* **Exercise requirements**
Return precisely the opening lines of the listing below, ending with the line that contains "You are a computer-use agent. Image".

* **Records to process**
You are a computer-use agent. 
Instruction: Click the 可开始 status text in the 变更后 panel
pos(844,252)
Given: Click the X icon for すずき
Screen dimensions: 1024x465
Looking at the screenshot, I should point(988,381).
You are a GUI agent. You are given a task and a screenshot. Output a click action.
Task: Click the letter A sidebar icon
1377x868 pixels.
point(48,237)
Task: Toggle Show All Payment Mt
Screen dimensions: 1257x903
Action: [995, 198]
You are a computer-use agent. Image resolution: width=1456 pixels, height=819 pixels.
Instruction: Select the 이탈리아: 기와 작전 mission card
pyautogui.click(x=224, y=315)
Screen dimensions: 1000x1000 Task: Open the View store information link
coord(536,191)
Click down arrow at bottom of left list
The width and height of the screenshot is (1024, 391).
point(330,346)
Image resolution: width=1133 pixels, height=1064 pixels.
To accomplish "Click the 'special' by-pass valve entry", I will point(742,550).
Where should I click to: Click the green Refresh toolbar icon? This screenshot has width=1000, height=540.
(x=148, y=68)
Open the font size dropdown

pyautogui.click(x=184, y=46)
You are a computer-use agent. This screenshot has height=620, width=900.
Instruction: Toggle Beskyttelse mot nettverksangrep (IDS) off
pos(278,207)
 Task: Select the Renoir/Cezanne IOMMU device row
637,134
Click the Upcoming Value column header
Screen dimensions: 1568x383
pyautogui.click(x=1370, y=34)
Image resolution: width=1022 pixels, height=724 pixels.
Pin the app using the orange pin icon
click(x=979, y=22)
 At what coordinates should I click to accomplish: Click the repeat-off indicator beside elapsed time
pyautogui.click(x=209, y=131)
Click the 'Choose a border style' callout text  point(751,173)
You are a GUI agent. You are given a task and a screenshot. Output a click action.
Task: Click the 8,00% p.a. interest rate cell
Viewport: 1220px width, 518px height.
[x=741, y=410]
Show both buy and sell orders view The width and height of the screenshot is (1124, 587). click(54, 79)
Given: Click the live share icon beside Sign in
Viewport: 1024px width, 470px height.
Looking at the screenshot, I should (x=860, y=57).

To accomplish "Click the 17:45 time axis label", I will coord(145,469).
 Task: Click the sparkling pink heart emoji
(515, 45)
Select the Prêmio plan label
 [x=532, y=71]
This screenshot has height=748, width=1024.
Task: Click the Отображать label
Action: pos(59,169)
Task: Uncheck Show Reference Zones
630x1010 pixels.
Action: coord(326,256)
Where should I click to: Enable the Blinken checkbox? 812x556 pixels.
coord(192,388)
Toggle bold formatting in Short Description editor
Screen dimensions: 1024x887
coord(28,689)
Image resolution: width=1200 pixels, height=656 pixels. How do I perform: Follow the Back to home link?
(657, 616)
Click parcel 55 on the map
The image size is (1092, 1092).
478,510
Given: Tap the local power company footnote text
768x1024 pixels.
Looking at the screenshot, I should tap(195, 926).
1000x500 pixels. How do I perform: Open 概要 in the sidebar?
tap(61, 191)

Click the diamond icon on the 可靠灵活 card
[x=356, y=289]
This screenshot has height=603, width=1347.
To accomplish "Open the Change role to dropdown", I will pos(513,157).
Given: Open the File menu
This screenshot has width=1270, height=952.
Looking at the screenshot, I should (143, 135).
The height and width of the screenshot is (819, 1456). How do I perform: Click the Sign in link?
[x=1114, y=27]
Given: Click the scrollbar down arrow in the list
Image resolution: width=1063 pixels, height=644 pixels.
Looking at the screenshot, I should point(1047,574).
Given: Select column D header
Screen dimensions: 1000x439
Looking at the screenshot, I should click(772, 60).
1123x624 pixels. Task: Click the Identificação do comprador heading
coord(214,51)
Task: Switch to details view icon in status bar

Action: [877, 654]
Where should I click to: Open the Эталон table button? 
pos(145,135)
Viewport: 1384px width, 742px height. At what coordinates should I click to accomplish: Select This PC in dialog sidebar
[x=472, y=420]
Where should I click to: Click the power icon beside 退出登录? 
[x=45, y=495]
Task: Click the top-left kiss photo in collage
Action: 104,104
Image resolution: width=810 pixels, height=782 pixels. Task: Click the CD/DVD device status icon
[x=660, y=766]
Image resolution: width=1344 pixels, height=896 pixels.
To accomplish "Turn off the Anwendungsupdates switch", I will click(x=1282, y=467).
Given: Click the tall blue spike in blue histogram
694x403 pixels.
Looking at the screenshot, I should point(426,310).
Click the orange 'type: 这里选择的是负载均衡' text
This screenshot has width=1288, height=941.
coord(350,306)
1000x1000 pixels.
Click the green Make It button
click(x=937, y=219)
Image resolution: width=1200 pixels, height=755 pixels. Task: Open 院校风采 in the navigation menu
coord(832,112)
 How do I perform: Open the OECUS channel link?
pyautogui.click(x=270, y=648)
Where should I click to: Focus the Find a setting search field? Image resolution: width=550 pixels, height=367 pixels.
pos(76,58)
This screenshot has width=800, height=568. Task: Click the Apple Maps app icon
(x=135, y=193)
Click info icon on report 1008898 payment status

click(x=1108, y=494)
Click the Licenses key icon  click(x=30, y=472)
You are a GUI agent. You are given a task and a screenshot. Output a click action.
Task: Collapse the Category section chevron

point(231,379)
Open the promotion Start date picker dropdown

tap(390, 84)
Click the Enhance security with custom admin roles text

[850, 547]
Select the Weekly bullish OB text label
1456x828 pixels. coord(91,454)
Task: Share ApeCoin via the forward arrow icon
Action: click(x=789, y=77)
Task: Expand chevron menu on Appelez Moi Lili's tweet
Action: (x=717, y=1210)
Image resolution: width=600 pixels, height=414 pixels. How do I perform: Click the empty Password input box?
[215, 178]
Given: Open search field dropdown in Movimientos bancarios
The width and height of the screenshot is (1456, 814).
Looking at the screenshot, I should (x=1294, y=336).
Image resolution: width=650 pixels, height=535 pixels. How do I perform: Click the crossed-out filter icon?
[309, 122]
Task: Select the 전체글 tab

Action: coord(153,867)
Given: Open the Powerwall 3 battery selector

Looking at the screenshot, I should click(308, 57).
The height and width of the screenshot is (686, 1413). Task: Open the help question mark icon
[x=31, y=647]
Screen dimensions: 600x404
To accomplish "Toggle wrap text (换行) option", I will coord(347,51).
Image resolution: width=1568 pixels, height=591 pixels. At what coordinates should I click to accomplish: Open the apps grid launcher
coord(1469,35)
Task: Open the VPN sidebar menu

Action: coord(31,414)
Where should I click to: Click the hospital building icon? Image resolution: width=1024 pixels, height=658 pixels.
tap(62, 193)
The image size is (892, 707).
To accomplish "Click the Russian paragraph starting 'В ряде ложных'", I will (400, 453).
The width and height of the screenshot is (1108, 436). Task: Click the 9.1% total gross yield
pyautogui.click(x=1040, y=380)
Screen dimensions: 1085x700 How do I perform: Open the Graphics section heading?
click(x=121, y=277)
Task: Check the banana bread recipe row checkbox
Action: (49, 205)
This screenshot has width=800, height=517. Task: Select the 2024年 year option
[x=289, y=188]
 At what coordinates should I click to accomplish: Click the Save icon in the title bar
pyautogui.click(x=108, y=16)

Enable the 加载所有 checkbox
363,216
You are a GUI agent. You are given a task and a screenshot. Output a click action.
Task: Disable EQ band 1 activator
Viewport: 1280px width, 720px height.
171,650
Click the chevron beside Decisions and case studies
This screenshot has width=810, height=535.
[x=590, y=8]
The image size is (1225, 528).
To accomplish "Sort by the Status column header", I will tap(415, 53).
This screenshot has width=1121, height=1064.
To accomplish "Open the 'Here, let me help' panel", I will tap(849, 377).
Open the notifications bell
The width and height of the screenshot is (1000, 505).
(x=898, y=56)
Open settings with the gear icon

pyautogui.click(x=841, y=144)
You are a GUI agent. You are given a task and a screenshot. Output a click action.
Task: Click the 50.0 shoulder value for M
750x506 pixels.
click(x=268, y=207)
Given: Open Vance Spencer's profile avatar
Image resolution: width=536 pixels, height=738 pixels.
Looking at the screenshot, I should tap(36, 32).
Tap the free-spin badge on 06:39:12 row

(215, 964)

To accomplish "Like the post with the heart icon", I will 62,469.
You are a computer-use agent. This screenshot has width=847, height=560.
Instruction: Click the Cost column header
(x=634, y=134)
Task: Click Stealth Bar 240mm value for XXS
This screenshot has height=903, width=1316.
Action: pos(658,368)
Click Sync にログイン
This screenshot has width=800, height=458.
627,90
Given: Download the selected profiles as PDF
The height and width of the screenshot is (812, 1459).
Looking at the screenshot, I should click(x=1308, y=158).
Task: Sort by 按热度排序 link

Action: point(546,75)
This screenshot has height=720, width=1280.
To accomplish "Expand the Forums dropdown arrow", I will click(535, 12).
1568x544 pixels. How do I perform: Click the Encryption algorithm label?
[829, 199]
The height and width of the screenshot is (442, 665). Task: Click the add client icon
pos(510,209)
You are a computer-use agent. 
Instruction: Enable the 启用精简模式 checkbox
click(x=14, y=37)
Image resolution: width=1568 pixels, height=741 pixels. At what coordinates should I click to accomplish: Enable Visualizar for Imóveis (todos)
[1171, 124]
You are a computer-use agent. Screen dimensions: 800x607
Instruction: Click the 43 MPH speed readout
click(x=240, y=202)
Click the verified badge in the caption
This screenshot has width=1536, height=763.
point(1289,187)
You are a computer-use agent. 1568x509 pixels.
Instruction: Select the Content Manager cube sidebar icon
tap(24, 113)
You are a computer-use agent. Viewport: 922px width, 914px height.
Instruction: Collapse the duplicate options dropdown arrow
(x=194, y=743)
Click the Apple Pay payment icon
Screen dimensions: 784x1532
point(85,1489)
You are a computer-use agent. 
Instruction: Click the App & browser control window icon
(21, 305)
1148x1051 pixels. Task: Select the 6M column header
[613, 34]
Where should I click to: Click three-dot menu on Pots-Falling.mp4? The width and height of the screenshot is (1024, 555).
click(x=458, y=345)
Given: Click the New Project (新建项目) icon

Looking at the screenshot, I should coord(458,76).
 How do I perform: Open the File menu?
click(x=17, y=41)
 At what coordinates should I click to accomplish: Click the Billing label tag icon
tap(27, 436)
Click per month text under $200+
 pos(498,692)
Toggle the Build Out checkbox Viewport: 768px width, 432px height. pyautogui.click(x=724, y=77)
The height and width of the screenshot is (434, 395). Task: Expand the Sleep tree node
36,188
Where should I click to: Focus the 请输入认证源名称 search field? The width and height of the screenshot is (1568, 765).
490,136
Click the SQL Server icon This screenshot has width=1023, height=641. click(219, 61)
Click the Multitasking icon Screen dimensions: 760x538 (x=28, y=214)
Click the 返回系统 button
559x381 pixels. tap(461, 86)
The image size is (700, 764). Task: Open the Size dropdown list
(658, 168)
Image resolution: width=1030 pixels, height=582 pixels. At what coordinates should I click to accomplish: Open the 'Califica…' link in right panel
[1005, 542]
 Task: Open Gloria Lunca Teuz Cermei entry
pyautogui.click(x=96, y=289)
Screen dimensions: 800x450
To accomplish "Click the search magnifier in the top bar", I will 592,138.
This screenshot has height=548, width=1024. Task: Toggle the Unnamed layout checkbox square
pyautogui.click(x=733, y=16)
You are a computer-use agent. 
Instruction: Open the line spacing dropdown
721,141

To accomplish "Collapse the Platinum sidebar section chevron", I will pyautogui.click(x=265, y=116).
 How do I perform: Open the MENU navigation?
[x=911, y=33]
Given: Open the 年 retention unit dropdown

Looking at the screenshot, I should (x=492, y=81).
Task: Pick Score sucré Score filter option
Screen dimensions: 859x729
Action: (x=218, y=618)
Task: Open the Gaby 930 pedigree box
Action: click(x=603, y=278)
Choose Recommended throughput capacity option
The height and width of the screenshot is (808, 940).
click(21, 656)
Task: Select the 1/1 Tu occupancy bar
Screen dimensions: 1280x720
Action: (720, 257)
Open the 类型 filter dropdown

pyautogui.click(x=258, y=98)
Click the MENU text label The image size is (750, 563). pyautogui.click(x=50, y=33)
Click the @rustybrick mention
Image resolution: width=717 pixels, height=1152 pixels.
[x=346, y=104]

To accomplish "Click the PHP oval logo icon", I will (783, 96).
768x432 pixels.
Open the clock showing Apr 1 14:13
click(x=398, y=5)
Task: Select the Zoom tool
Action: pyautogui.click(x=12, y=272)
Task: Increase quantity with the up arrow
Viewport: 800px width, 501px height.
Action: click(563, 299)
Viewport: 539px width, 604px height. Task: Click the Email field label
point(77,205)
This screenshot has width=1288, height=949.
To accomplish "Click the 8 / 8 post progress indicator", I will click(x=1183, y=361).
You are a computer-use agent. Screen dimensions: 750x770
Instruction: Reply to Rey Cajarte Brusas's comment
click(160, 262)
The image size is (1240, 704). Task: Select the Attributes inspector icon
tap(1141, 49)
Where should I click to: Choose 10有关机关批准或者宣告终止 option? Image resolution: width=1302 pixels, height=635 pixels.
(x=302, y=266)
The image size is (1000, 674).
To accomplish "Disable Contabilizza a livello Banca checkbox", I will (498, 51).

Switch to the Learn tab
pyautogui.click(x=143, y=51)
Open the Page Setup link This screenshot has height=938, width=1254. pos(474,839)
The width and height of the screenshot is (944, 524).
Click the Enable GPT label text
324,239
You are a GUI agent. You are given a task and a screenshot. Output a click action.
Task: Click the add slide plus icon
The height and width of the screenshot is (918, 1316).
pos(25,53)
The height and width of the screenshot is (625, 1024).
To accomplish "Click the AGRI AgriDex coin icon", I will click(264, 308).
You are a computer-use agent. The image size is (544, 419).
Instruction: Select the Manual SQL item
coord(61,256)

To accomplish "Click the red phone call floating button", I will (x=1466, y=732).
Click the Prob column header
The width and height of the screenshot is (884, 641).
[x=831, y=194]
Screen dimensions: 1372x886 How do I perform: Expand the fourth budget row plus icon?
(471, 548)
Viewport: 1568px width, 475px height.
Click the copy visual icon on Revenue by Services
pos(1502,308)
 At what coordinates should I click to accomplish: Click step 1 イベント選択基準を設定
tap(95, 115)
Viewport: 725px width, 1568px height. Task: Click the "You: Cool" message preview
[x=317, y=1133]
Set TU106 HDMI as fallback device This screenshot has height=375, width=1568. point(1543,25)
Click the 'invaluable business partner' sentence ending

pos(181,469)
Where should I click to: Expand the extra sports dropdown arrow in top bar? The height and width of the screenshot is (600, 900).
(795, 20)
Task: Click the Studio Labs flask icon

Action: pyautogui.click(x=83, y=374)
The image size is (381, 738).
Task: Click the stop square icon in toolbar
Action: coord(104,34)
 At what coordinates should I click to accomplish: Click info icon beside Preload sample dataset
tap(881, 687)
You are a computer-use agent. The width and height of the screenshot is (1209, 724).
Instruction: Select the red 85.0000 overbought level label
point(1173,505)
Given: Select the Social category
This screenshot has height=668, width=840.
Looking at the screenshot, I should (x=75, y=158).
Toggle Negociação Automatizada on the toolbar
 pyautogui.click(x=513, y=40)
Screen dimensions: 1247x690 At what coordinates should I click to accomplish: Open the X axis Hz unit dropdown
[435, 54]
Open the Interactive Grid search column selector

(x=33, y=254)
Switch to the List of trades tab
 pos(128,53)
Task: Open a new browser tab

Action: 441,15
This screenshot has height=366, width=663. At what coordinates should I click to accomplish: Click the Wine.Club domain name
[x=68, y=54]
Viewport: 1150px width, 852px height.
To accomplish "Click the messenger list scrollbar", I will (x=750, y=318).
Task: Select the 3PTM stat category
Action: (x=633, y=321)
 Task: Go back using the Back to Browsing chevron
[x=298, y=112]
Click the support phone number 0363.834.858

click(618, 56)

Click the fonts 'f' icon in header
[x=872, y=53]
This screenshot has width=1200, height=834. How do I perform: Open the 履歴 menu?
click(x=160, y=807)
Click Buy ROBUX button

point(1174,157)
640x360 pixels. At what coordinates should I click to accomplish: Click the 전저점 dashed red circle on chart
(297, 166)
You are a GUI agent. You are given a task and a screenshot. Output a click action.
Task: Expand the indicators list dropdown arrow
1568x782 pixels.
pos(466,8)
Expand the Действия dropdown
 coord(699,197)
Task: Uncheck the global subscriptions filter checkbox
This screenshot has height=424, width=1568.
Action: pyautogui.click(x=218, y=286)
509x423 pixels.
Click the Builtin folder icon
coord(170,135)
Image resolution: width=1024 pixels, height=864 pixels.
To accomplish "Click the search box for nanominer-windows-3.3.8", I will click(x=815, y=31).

* **Answer to the exercise**
You are a computer-use agent. 
Instruction: Click the 可开始 status text in the 变更后 panel
pos(844,252)
Given: Click the X icon for すずき
Screen dimensions: 1024x465
Looking at the screenshot, I should point(988,381).
You are a GUI agent. You are given a task and a screenshot. Output a click action.
Task: Click the letter A sidebar icon
1377x868 pixels.
point(48,237)
Task: Toggle Show All Payment Mt
Screen dimensions: 1257x903
Action: [995, 198]
You are a computer-use agent. Image resolution: width=1456 pixels, height=819 pixels.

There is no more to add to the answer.